Alors que le féminisme de Sha'rawi était enraciné dans son enfance, sa personnalité et sa philanthropie, il a certainement évolué dans le contexte nationaliste de la résistance de 1919 à 1923. Cette période a été extrêmement précieuse pour les femmes égyptiennes parce que leurs contributions au mouvement nationaliste étaient indispensables; par conséquent, ils ont pu se tailler de nouveaux rôles publics. De plus, le féminisme de Sha'rawi était étroitement lié à son nationalisme.

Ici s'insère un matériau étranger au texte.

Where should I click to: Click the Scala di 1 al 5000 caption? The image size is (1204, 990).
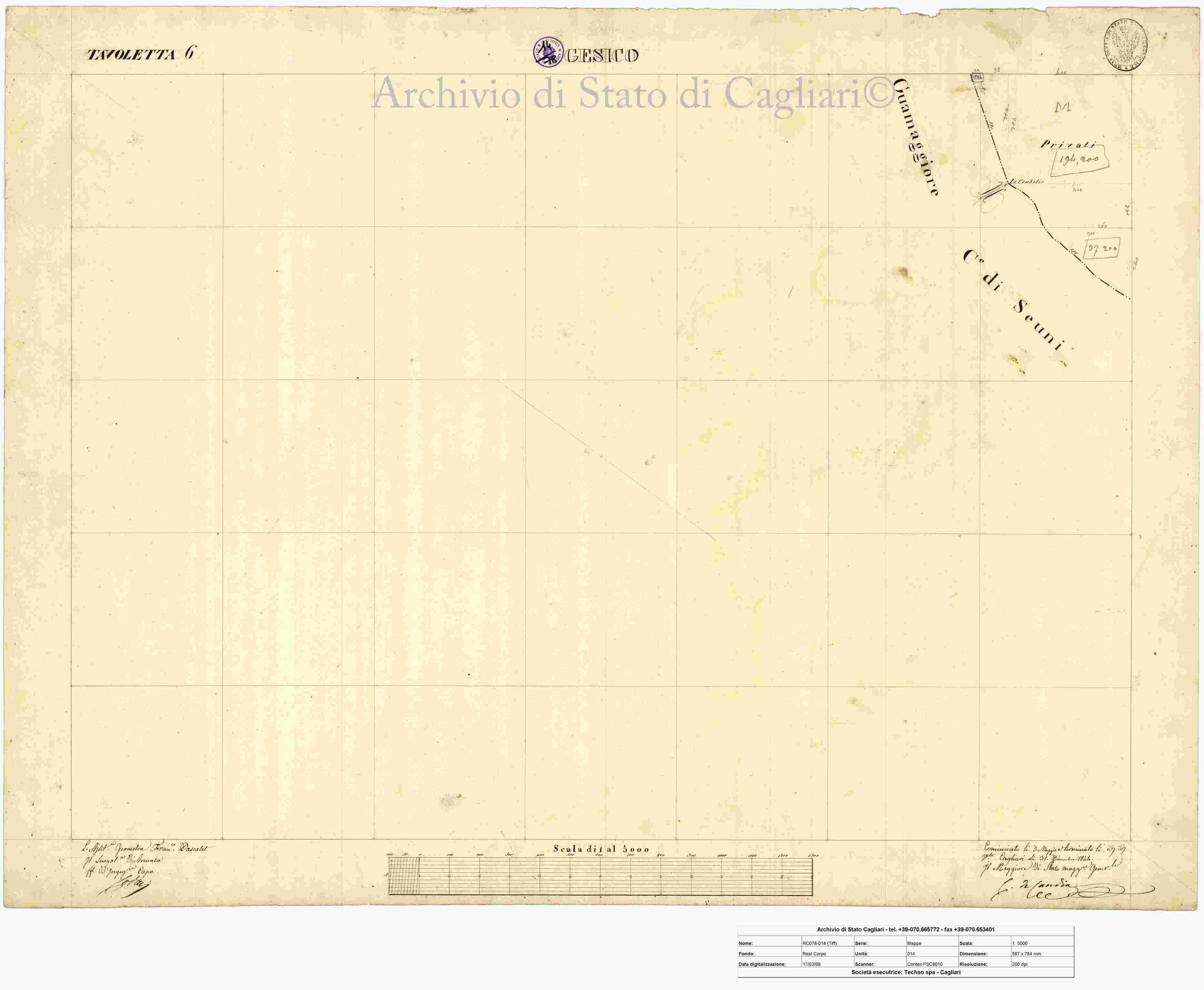(x=601, y=849)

Badran démontre que Sha'rawi et d'autres féministes considéraient leur lutte contre le patriarcat comme similaire à celle contre le colonialisme.

Lorsque Sha'rawi mourut en 1947, les femmes égyptiennes avaient fait des progrès en matière d'emploi et d'éducation, mais la seule réforme du droit de la famille adoptée était le relèvement de l'âge minimum du mariage; les femmes n'ont obtenu leurs droits politiques que dans les années 1950. L'héritage de Sha'rawi pour la période moderne est compliqué par la «tendance islamique» depuis les années 1970; certaines femmes islamistes se souviennent peut-être de Sha'rawi plus pour ses perspectives occidentales relativement laïques que pour ses objectifs féministes. Cependant, de nombreux Égyptiens continuent de soutenir Sha'rawi pour ses efforts visant à améliorer le statut des femmes, car elle a jeté les bases de l'activisme politique des femmes et s'est battue pour de nombreux objectifs similaires, tels que la réforme du droit de la famille et de meilleures opportunités d'emploi. En outre, l'héritage de Sha'rawi s'étend au-delà de l'Égypte en raison de son soutien aux femmes et aux mouvements dans d'autres pays colonisés, de sa défense de la cause palestinienne et de sa présidence de l'Union féministe arabe (1944-1947), qu'elle a fondée un an avant la formation en 1945 de la Ligue arabe, organisation des nations du Moyen-Orient et d'Afrique.